__Extrait du document__
Ces conditions de résidence de la GRAPA ne sont pas proportionnées. On peut rapidement s’en rendre compte quand l’on compare les possibilités de séjours à l’étranger contenues dans d’autres régimes d’allocations sociales. Cette comparaison témoigne de la portée discriminatoire de ces mesures, faisant de la limitation des séjours à l’étranger de la GRAPA la plus restrictive du paysage allocatif belge… et européen.

En Belgique, c’est simple : aucune autre allocation pour les personnes ayant atteint l’âge de la retraite n’empêche à ce point de voyager. Les bénéficiaires d’une pension ne subissent aucune restriction. Même en comparaison aux autres allocations financées par l’impôt belge, les règles associées à la GRAPA semblent fortement discriminatoires : alors que l’allocation pour l’aide aux personnes âgées n’est limitée par aucune condition de résidence en Wallonie, alors que l’allocation de remplacement de revenus et l’allocation d’intégration permettent jusqu’à 90 jours par an à l’étranger, pour la GRAPA, après 29 jours, interdiction, sauf dérogation, de quitter temporairement le pays.

__Extrait des données__
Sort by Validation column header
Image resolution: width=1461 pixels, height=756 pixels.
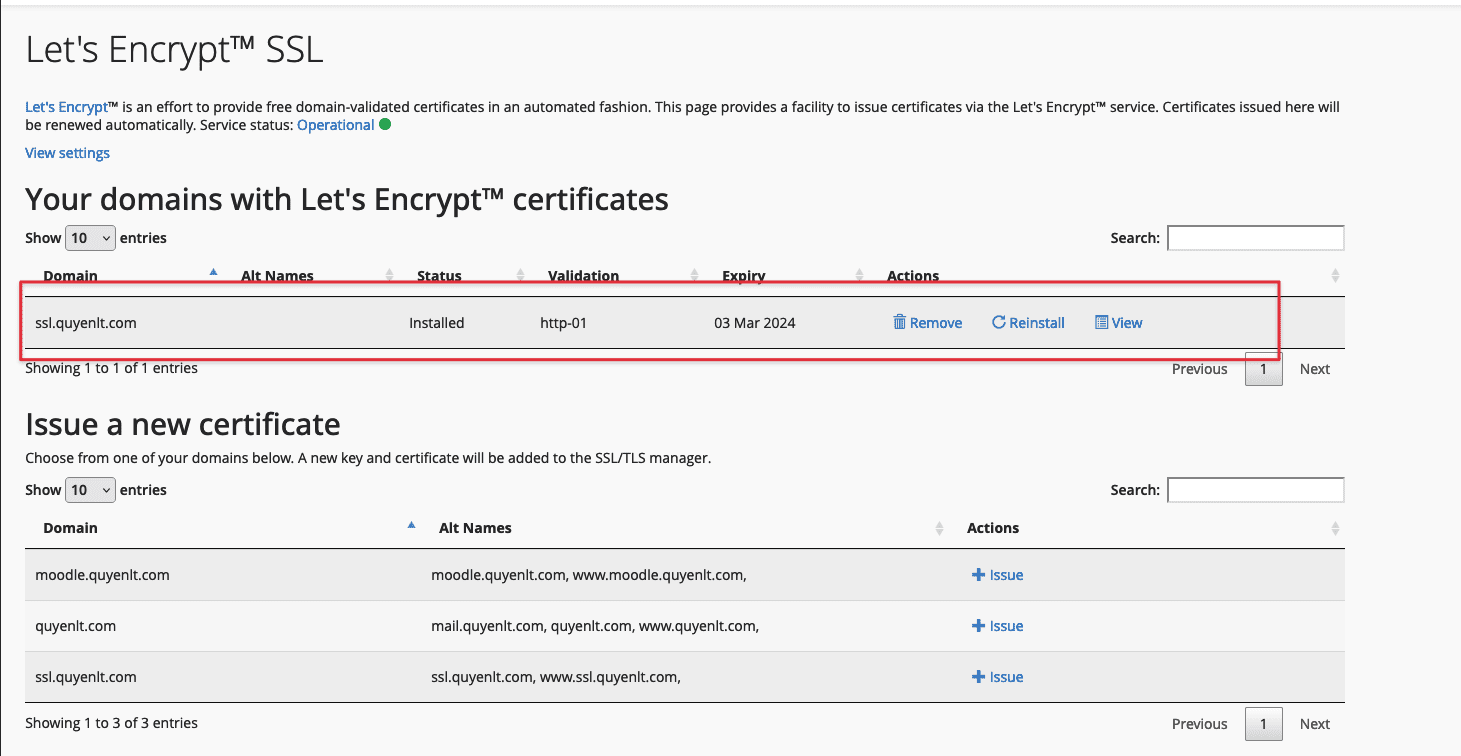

__Consigne__
D'après l'extrait sur la GRAPA, combien de jours par an à l'étranger l'allocation de remplacement de revenus et l'allocation d'intégration permettent-elles ?

__Réponse__
Jusqu'à 90 jours par an.